Transgeder Day of Remembrance
As a way of honoring those in the community who have lost their lives, the Transgender Advisory Board unveiled the Transgender Memorial Plaque in November 2009. The plaque is the first of its kind in the world and on each Transgender Day of Remembrance, a national holiday that honors those who have fallen victim to transgender hate crimes, members of the community will gather at the plaque to read the names of people who died that year and to recognize those still with us.
Samala obtained an education and became financially stable before coming out, a privilege shared by few others in her community. Because of this, her honesty, and kind heart, many young people in the transgender community flock to her and call her “Mother Karina,” a new patron saint for a new generation of transgender youth.
“It’s so important to mentor others in the community,” Samala said. “You have to guide them on the right path because many of them have had their families turn their backs on them. It’s not uncommon for parents to tell their transgender children that they’d rather see them dead than the way they are. I struggled with non-acceptance in my 20’s and I know how it is, so I try to always make myself available to young people. They know they can reach me day or night and I’ll be there to do what I can.”
David Escobedo, Staff Liaison to the Transgender Advisory Board, believes that one of the biggest challenges the board faces is education, but more specifically, the education of the public. According to Escobedo, despite being a progressive community, West Hollywood still has some work to do.
One could argue that in a city as diverse and tolerant as West Hollywood, a Transgender Advisory Board isn’t really needed and would be better suited in a small town where citizens struggle to accept different lifestyles.

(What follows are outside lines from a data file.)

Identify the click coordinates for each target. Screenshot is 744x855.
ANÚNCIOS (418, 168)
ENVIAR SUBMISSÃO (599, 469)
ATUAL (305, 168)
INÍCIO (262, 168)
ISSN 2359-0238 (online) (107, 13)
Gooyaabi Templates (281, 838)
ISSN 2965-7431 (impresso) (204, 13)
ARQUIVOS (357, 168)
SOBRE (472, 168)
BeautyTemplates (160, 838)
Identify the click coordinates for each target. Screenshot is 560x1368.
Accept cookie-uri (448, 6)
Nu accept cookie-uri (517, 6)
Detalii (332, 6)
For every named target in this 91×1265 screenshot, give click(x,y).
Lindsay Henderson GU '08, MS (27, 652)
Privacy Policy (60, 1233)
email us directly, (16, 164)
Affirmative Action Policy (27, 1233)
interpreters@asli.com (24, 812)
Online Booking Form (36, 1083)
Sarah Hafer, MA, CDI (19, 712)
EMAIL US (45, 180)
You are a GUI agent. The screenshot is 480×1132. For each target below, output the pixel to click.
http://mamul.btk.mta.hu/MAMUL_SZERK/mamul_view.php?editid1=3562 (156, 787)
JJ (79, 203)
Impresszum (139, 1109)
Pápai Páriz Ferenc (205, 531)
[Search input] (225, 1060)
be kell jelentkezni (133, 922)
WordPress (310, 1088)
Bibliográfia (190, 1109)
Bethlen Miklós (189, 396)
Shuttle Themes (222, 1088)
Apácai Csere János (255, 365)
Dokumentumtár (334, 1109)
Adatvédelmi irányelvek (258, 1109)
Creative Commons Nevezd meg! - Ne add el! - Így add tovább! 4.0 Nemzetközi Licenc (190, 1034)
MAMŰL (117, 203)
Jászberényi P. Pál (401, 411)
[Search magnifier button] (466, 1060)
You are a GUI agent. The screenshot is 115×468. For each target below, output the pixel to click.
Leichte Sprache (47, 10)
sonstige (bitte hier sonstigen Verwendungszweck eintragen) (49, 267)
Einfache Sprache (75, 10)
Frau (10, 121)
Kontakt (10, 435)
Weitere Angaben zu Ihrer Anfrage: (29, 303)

On the contrary, Escobedo believes that it is because of West Hollywood’s reputation as a leader in diversity that the Advisory Board’s influence can stretch beyond the city’s borders.
“Not only is this city diverse and progressive internally, but our voice has the power to affect change externally,” Escobedo said. “We hope that other cities follow our example, creating a voice for the transgender community nationally and globally.”